◆ **Records for processing**:
-=-=-=-=-

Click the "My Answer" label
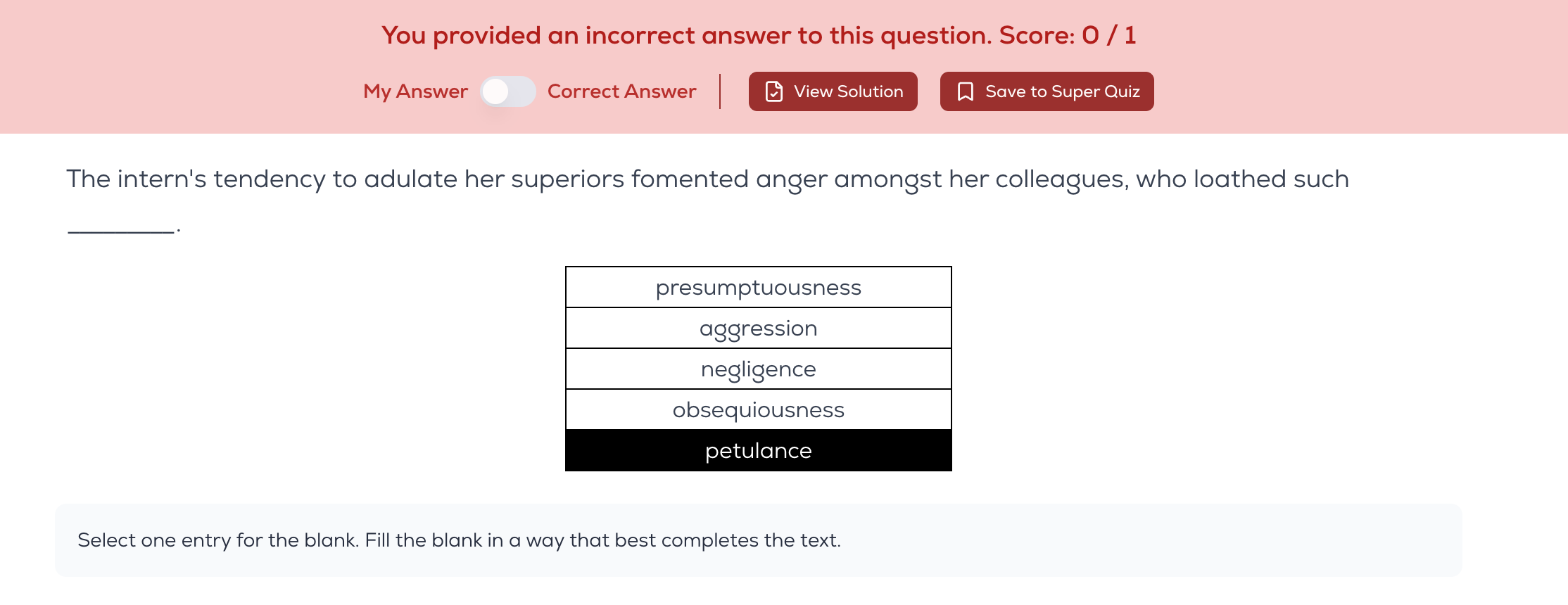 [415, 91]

-=-=-=-=-

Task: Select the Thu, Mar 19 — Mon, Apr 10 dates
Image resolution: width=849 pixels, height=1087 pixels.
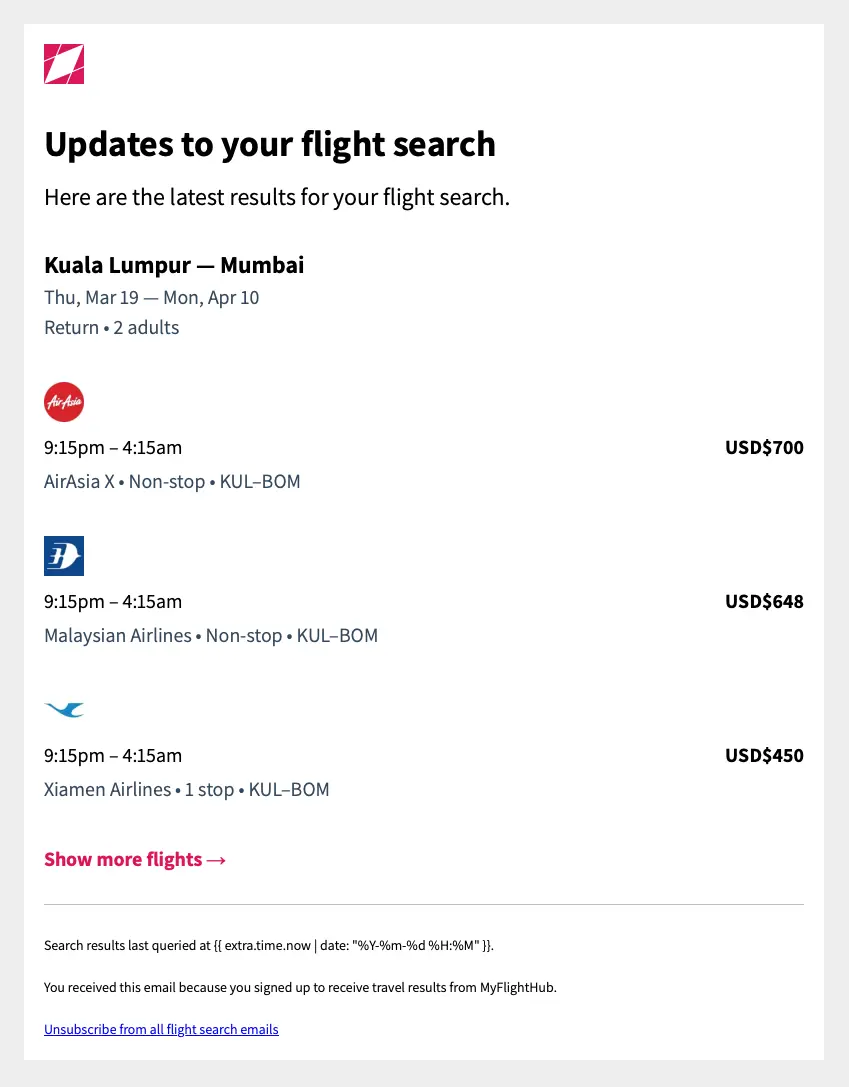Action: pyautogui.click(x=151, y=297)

-=-=-=-=-

◆ **The exercise**:
Lay out as a numbered list the stretch from the line containing "Task: Select the" through the line containing "Action: pyautogui.click(x=151, y=297)", omitting blank lines and leaving out the pictures.

◆ **Final answer**:
1. Task: Select the Thu, Mar 19 — Mon, Apr 10 dates
2. Image resolution: width=849 pixels, height=1087 pixels.
3. Action: pyautogui.click(x=151, y=297)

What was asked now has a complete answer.